Psychedelic Software: A Forensic History of Post-Literary Computing
In the 1960s, Timothy Leary was known as the Harvard professor who popularized psychedelic drugs through the burgeoning counterculture. By the mid-1970s, he was thrown into the United States’ federal prison system for drug-related offenses. Leary later “pivoted”—like so many counterculture veterans—into digital computing and software development. Leary operationalized his earlier psychedelically informed theories of perception by working with interdisciplinary teams that produced interactive software interfaces. During this period, they designed digital psychological diagnosis programs and software adaptations of literary works. Researchers from Apple Computer, Inc.’s Advanced Technology Group invited Leary to contribute a chapter in an edited volume entitled The Art of Human-Computer Interface Design, alongside institutional computing heavyweights like Alan Kay and countercultural eccentrics like Ted Nelson. Leary’s intellectually fertile decade of experimentation generated niche media technologies that, by the 1990s, exemplified many features common within the booming software industry. Echoes of Leary and his milieu’s digital experiments can be found today in expressive media like animated GIFs and emoji.

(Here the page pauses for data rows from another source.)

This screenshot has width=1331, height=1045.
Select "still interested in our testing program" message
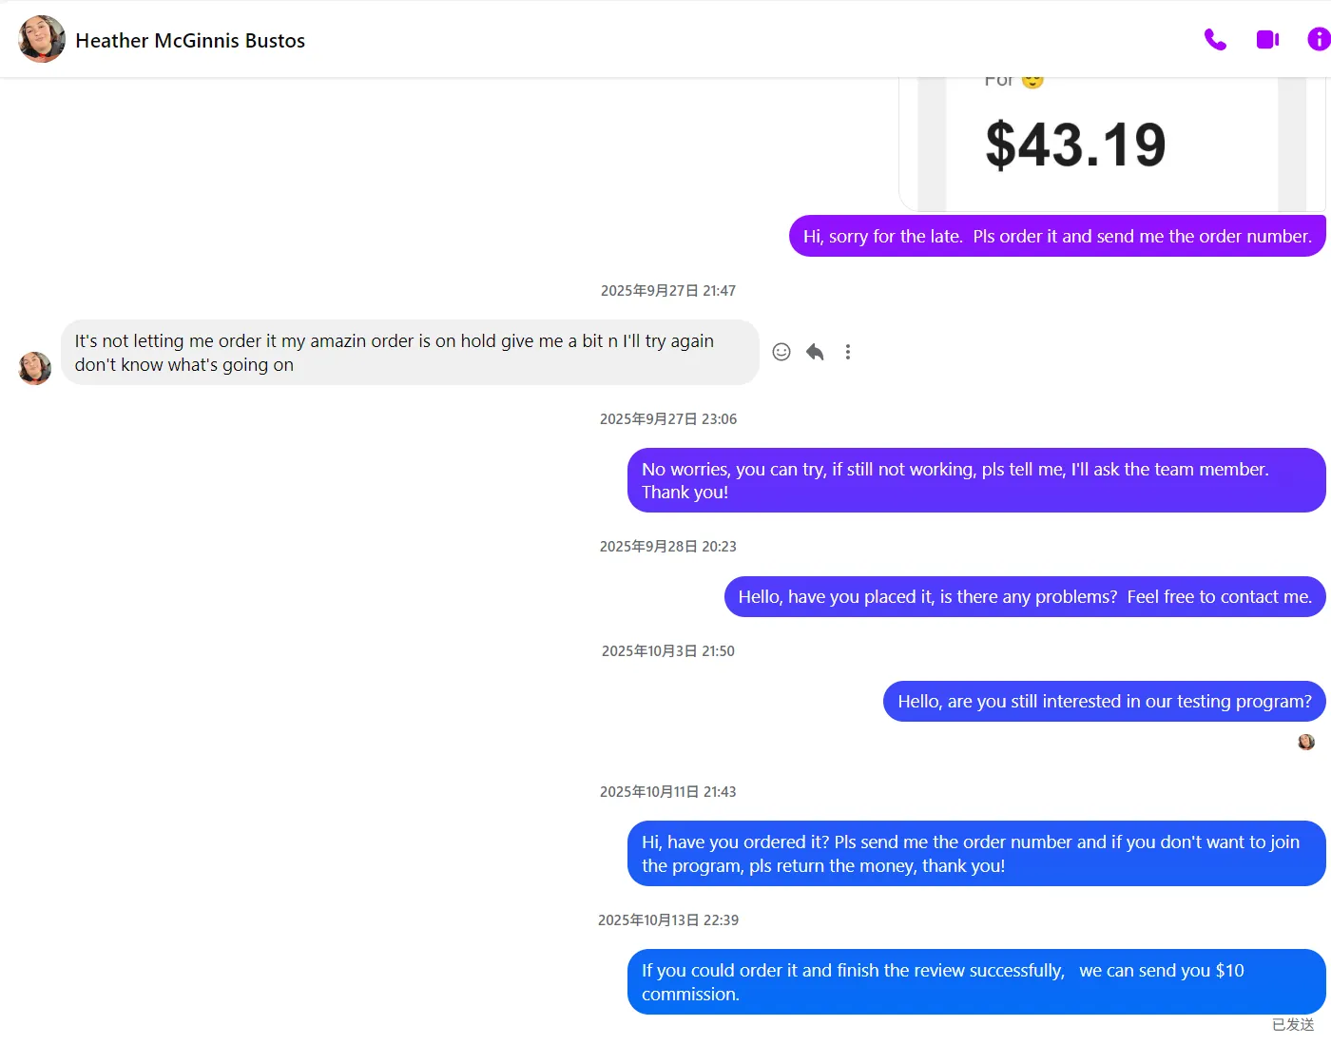pos(1104,702)
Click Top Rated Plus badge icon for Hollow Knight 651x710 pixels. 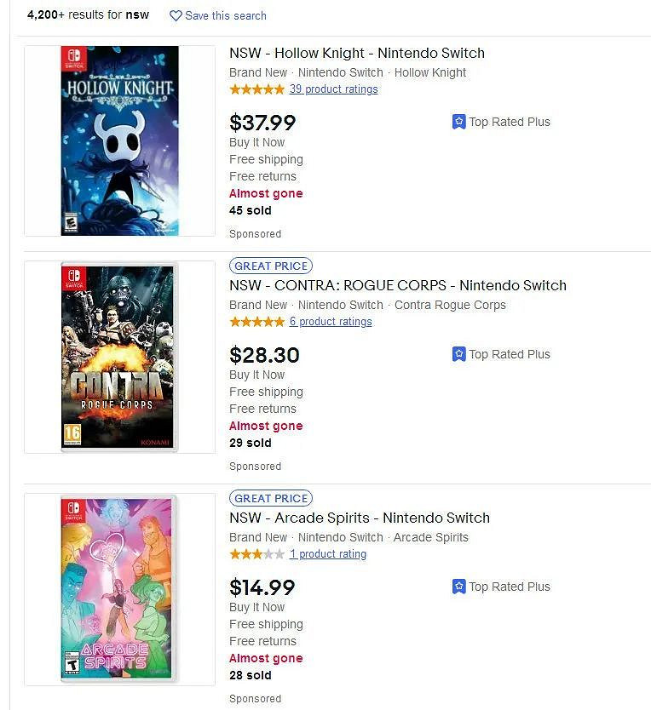pyautogui.click(x=458, y=122)
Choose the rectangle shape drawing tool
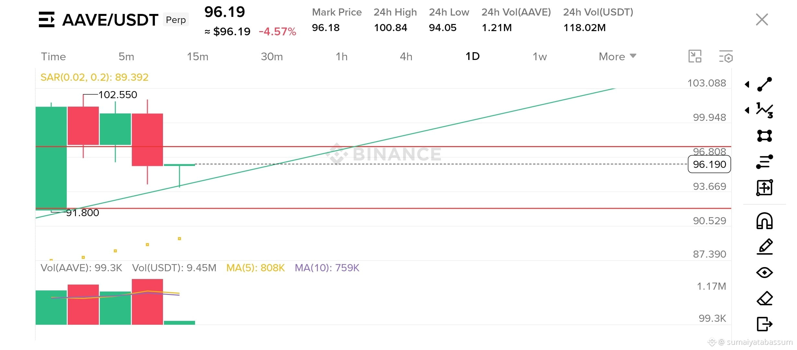Image resolution: width=797 pixels, height=350 pixels. click(764, 136)
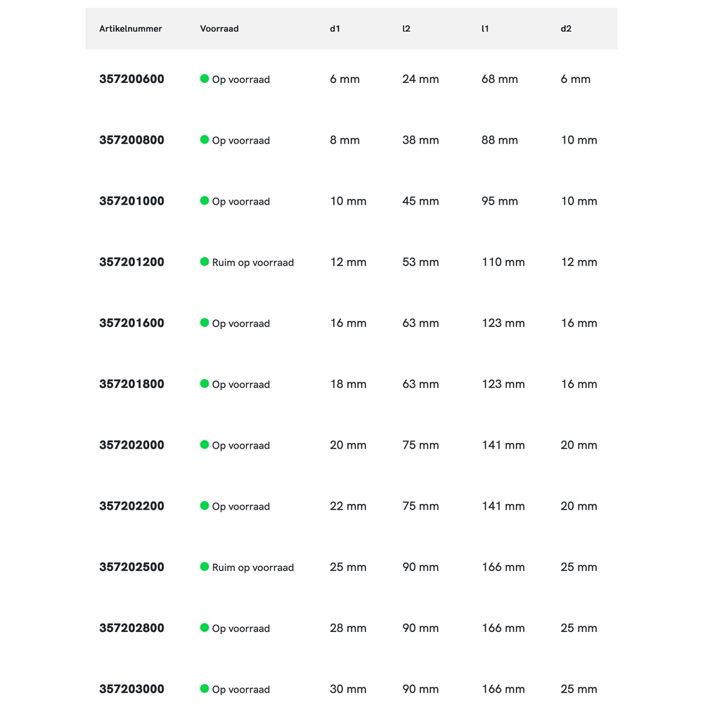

I argue that to understand the social and political implications of digital culture today, we should return to the moment when psychedelic individualism was operationalized in software. I use the term post-literary computing to unite technical and aesthetic practices of this era that transcended the limitations of linear print media and its logocentric approaches to understanding subjective experience. Through an analysis of Leary’s post-literary software, this book adds much-needed nuance to contemporary debates about the relationship between computing and the humanities.